Now, here are some feelings:

* I literally wanted to die when I worked at HSD. Like, I literally ended up in a hospital because working there was so insanely stressful that I could not go on. Granted, that's when Michael Brown was shot and 43 teachers quit in one week. But still.

* One day, when the power went out, I remember all these screams reverberating throughout the building. I knew it was just middle schoolers screaming because the power was out, but at the same time I thought, "This is the Titanic. I am standing on the Titanic and it is sinking, and I am not going down with this ship."

* When I look back at journals from that time (see? retrospection pays off), here are my goals: 1) Conquer depression   2) Get out of HSD at all costs



Now, svadyaya: Can I step outsdide the morass of feeling?

* I do not know if I can teach middle school for the next 12 years until I retire. All of my irony goes over their heads. I hate team parties. I hate bathroom passes. I hate kids farting in the middle of class.

* I have interviewed for and been rejected ELEVEN times for high school positions in this district. "You don't have high scool experience."

* I am not the same person I was when I first taught at HSD. At the same time, I seem to still be someone who assumes that they ruined everything whenever something goes awry (see: job offer rescinded)

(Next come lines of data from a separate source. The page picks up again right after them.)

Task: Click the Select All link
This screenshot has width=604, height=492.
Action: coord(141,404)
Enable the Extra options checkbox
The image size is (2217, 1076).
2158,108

* Is going back to HSD for 2 years to get experience something that is doable or worth it? Is that my only option?



Svadyaya asks us to know ourselves, to step outside of the feelings and observe calmly. Calmly observing, I do not know if I can go back to HSD. I think I might have a panic attack. But I also don't know if I can live with myself if I teach middle school for peanuts for the next 12 years.

I have been deeply uncomfortable with instability my whole life. In fact, I'd say from the time I turned 18, my life has been a quest for stability and safety. When I was younger, I went through a series of relationships with actually really decent guys. But looking back, as soon as anything became uncertain or uncomfortable, I was so distressed by the not knowing where things were going that I engineered the end.

I haven't prematurely ended things for a long time; to be fair, I have also not had a serious relationship for a long time. But I'm struck by my inability to tolerate ambivalence, in myself or in others. And that's basically what dating is: how do we feel about each other? I'd rather just know

For me, uncertainty is so deeply uncomfortable, that I would do anything to avoid it. I hate being uncomfortable. But more than just hating it, I also find it absolutely intolerable.

If yoga teacher training has demanded anything of me, it is that I tolerate the intolerable, that I sit in the total and complete discomfort and just abide.

I truly hate this. I want an end date: In ____ more years or months, you will finally leave this district that gives you a scripted curriculum, refuses to acknowledge other perspectives, declines to help you grow, and necessitates a second or third job. Congratulations!!!

But that's not life. So instead, I sit in the discomfort and observe. Svadyaya.